68% also said they would oppose the digital dollar if it abolishes all U.S. cash, 64% would oppose it if the government could charge a tax on those who don’t spend money during recessions, and 59% said they would reject it if the government could freeze the digital bank accounts of political protesters.
A majority of both Democrats (71%) and Republicans (82%) said they would oppose a CBDC if the government could control what people spend their money on and when, and both groups (D-61%, R-82%) were opposed to the government being able to see what people buy with the digital currency.
When it comes to potential advantages, 42% of respondents said they would support a digital dollar if it reduced the risk of money laundering and fraud, and 40% would back the CBDC if it meant that the government could ensure welfare payments were spent on their intended purpose.
Overall, 76% of Americans said the “government should not issue a central bank digital currency because it would potentially allow the government to monitor what people buy and potentially control how they spend their money.” 24% said that the “government should issue a central bank digital currency because it would reduce financial crime and other illegal activity and would increase access to the financial system.”
| North Carolina joins FL, SD against digital dollar as states becomes key CBDC battleground |
Canadians more open to the idea of a digital dollar
While Americans are not too keen on the creation of a digital dollar, the results of a survey conducted by WealthRocket regarding the potential creation of a CBDC by the Bank of Canada (BoC) found that “59% of Canadians are willing, to varying degrees, to use a CBDC if one ever becomes available, and 25% would use it in place of cash.”

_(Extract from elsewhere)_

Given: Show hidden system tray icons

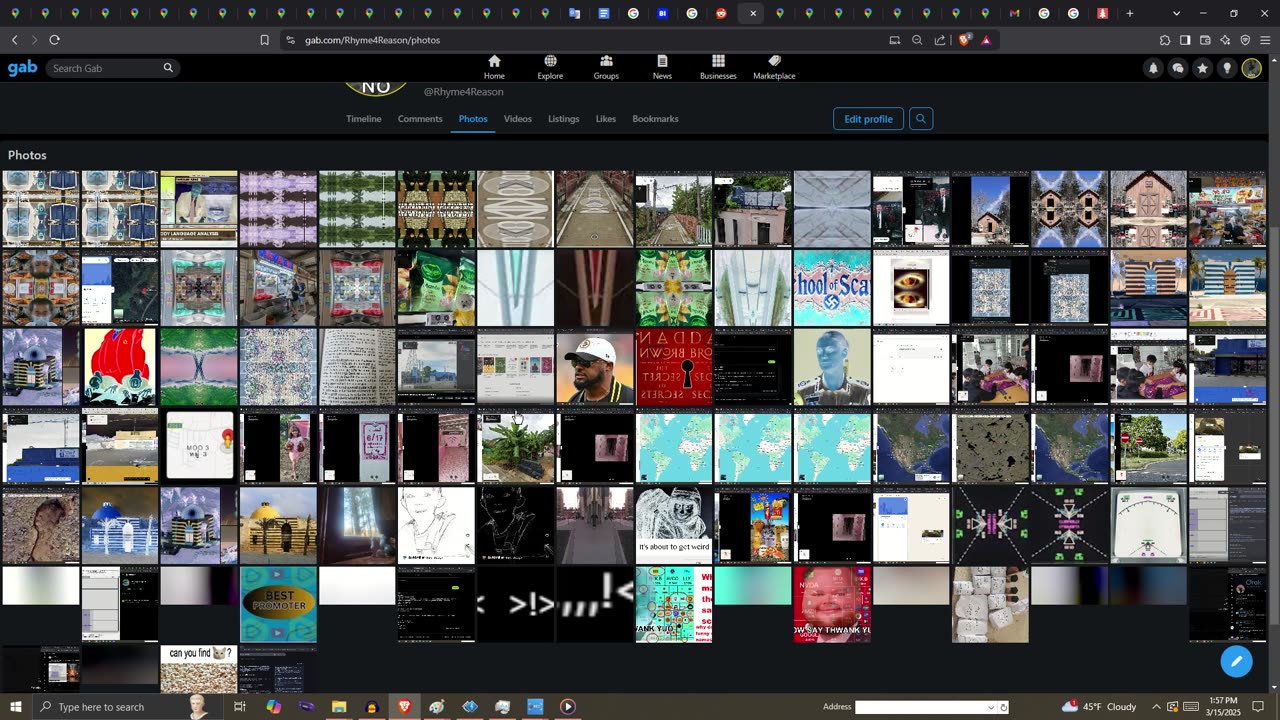Looking at the screenshot, I should coord(1156,707).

WealthRocket’s survey was conducted during the public consultation period announced by the BoC, which ran from May 8 to June 19, and sought to get the public’s input on creating a digital Canadian dollar.
The survey asked Canadians a variety of questions related to CBDCs and spending, including how they currently make day-to-day transactions, in what ways they would or would not use a CBDC, and whether they trust the government and other institutions to safeguard their data.

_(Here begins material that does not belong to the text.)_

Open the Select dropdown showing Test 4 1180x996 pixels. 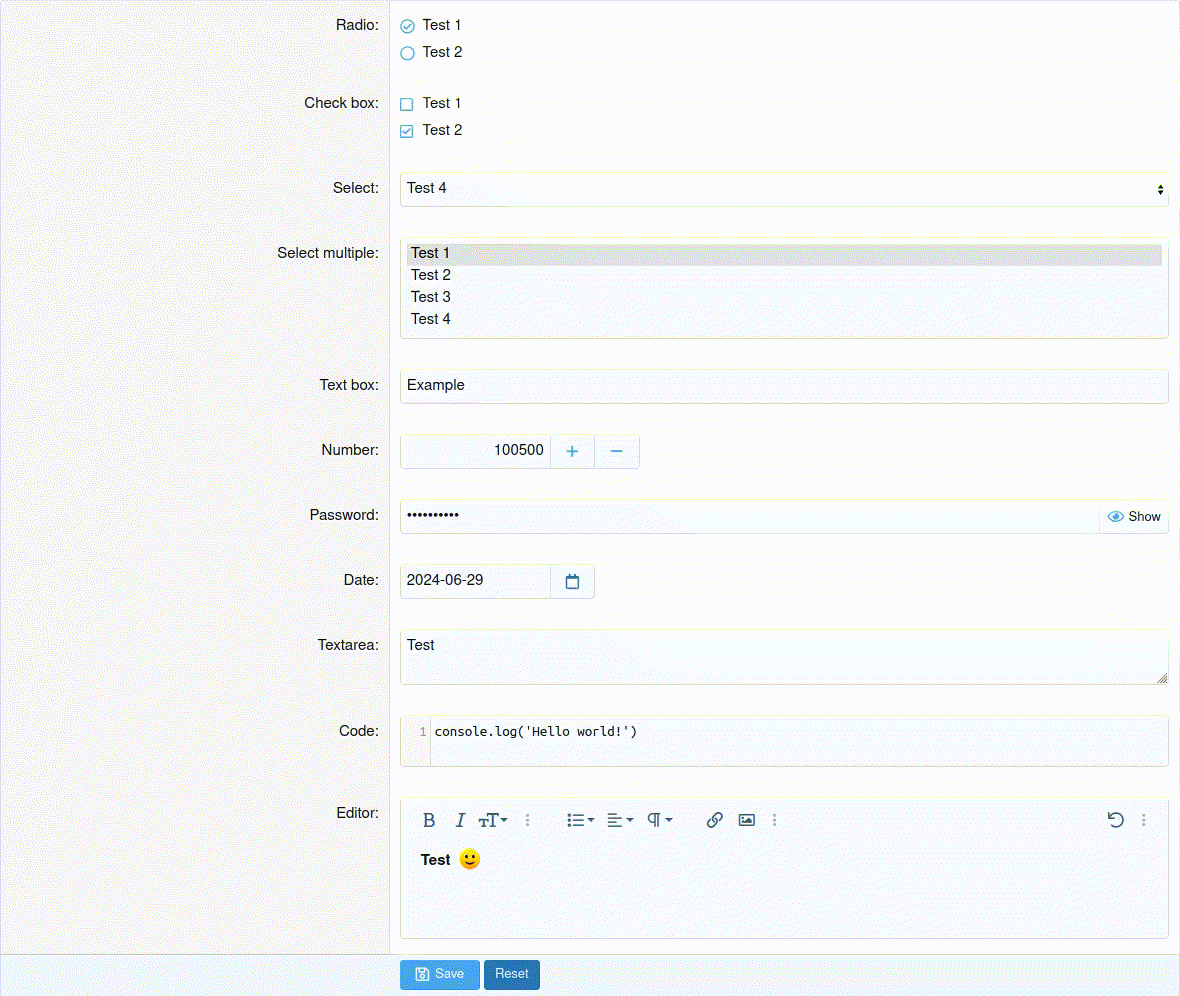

Out of the 59% that said they are willing to use a CBDC, 43% are somewhat willing, 11% are very willing, and 5% are extremely willing. On the opposite end of the spectrum, 25% said they’re not at all willing to use a central bank digital currency in Canada. 16% said they didn’t understand enough to make an informed decision at the time.

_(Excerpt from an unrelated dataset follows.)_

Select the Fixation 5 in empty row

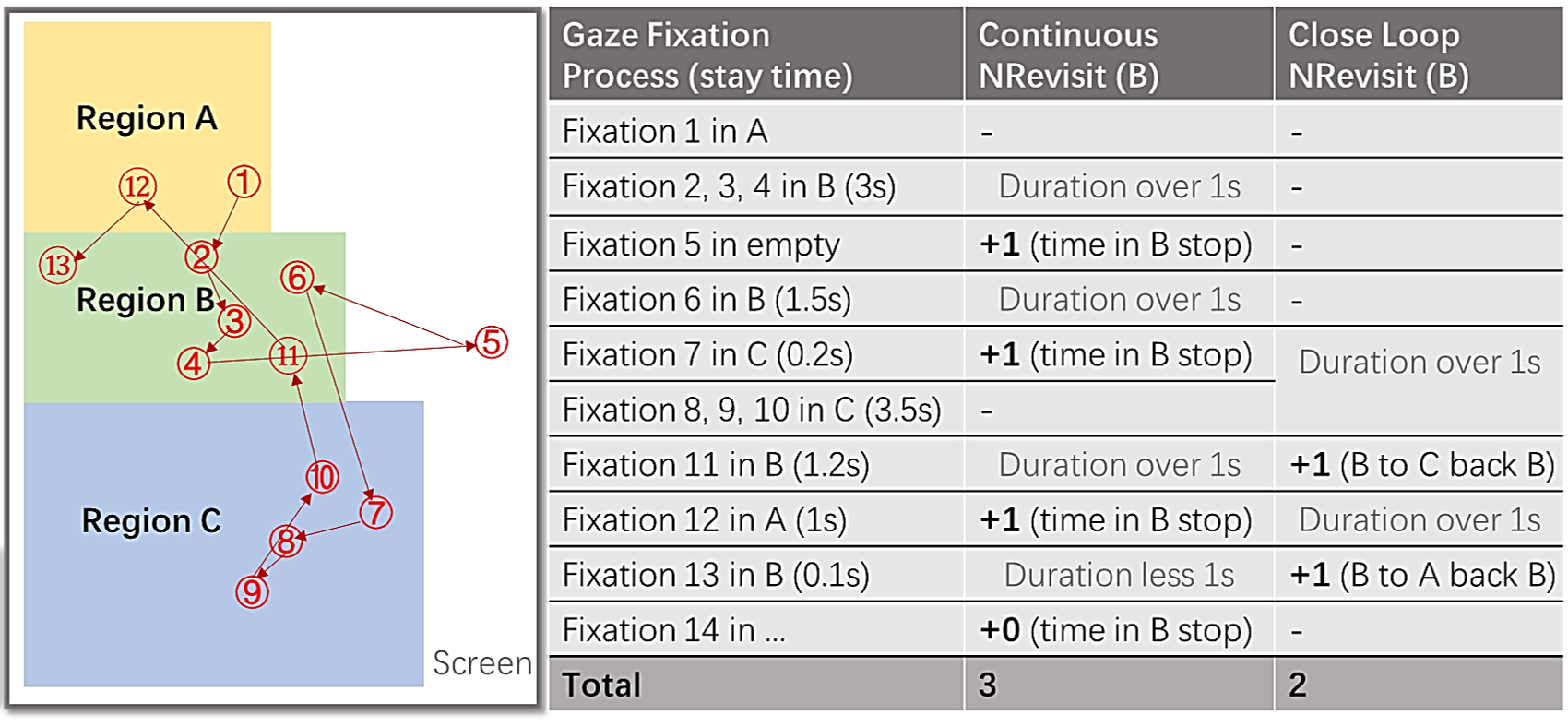[1056, 244]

A major concern for 45% of respondents was that a CBDC could result in cash being phased out. When respondents were asked if they would use a CBDC in place of cash, 38% said maybe, 25% said yes, 12% said no, and 25% said they’d continue using cash alongside a CBDC.
Issues related to privacy also ranked high on the list of concerns, including the potential for fraud (56%), the risk of cyber attacks (53%), and the loss of control over personal finances (39%).
The Canadian government's response to the Freedom Convoy protestors in Ottawa in early 2022, which included the freezing of bank accounts belonging to some protestors, likely contributed to concerns over the loss of control over personal finances, the report said.
Despite their concerns, 51% of Canadians are somewhat confident in the Bank of Canada to safeguard their privacy if a CBDC is ever implemented. 35% expressed concerns about a lack of anonymity and transaction tracking.
Survey respondents were also given an open-ended question about the benefits they saw with the creation of a digital Canadian dollar. The top responses were related to convenience and safety.
“Many respondents mentioned the convenience of digital transactions [and] highlighted the ease of online purchases and transfers between companies and people,” the report said. “Several respondents pointed out the potential for more secure transactions with digital currency, including the idea that one can't be robbed if they don't have physical money on them.”